## [Exercise details]
Filter the lines below, keeping each one that holds "agent".

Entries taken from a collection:
=======

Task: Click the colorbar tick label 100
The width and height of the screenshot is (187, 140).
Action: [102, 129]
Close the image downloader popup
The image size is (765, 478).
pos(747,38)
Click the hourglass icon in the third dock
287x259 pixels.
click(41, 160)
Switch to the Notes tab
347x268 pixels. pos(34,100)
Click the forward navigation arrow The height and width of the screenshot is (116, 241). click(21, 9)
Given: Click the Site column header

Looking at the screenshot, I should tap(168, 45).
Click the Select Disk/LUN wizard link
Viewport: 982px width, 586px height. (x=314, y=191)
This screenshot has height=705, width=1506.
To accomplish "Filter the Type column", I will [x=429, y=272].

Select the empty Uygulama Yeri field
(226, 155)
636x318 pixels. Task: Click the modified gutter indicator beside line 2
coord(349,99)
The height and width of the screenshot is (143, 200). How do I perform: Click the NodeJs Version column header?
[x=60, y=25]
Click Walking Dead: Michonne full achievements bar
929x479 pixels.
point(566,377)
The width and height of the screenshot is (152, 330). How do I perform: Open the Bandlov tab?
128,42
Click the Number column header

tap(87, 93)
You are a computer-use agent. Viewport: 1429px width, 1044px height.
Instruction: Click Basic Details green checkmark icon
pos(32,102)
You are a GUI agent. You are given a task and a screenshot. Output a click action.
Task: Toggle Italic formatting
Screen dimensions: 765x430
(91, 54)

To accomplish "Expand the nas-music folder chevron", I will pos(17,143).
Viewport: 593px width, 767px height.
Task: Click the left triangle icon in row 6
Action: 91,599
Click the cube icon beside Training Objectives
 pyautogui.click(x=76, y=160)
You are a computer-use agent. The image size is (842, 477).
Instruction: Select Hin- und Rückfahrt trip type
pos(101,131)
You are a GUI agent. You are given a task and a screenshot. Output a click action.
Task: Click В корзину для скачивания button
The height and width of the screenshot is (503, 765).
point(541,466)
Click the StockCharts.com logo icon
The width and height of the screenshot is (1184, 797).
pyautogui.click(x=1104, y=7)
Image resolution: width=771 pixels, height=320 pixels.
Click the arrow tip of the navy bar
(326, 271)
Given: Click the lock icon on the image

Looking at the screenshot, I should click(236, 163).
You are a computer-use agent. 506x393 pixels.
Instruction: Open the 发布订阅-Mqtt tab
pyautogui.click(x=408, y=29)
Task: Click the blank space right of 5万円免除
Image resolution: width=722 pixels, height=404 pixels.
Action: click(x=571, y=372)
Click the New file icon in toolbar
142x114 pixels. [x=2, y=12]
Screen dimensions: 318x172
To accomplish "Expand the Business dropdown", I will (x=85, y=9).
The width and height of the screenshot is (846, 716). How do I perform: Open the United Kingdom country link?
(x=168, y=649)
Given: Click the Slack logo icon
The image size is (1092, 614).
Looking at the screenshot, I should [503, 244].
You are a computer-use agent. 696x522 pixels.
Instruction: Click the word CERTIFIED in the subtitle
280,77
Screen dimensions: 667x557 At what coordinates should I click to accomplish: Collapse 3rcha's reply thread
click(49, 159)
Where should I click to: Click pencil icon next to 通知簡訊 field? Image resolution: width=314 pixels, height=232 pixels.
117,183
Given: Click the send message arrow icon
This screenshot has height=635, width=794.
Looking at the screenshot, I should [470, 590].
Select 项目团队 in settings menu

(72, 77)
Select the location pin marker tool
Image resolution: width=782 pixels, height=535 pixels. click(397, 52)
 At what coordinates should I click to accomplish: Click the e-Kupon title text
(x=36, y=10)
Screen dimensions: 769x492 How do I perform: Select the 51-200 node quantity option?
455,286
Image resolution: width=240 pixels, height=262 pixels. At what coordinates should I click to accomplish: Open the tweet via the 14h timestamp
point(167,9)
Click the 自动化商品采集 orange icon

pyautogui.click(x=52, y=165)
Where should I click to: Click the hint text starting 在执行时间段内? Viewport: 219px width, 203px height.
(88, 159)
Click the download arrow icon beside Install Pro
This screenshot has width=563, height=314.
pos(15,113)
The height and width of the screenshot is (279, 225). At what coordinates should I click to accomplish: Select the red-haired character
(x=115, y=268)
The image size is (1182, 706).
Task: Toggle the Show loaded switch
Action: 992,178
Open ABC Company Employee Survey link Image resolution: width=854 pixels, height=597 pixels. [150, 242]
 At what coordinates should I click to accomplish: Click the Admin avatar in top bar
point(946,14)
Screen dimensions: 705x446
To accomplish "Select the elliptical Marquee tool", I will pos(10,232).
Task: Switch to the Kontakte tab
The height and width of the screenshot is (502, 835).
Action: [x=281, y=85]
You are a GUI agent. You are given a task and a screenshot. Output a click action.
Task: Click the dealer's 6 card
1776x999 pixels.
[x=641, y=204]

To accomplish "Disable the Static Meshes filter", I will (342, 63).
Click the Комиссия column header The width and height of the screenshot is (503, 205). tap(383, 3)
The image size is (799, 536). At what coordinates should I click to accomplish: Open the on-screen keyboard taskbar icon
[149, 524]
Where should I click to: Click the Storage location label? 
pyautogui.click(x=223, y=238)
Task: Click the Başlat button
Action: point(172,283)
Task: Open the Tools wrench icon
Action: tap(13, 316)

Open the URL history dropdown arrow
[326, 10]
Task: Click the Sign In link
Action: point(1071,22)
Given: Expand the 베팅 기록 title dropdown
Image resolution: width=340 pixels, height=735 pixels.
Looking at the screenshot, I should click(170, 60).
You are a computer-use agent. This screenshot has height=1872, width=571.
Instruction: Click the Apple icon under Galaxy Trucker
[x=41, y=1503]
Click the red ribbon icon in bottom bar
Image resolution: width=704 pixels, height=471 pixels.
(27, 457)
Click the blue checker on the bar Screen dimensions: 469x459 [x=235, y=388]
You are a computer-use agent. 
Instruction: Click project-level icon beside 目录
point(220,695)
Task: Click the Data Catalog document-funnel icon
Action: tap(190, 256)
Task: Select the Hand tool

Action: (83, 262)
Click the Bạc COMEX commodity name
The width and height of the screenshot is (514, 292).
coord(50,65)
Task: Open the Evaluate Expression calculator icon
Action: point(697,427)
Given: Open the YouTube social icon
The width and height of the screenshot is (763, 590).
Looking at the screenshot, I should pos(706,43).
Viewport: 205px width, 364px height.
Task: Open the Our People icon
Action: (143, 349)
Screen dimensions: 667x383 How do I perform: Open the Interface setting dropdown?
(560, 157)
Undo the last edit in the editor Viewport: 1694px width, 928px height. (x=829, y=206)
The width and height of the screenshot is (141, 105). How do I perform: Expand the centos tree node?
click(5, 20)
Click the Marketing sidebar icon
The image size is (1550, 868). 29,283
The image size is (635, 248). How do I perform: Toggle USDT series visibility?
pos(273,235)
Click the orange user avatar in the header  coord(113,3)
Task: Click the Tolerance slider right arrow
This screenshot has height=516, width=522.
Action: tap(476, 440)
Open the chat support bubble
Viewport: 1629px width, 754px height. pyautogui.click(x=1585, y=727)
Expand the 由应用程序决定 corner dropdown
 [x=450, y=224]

=======

## [Completed task]
You are a computer-use agent. Viewport: 1429px width, 1044px height.
You are a GUI agent. You are given a task and a screenshot. Output a click action.
You are a computer-use agent. The image size is (842, 477).
You are a GUI agent. You are given a task and a screenshot. Output a click action.
You are a computer-use agent. 506x393 pixels.
You are a computer-use agent. 696x522 pixels.
You are a GUI agent. You are given a task and a screenshot. Output a click action.
You are a computer-use agent. This screenshot has height=1872, width=571.
You are a computer-use agent. 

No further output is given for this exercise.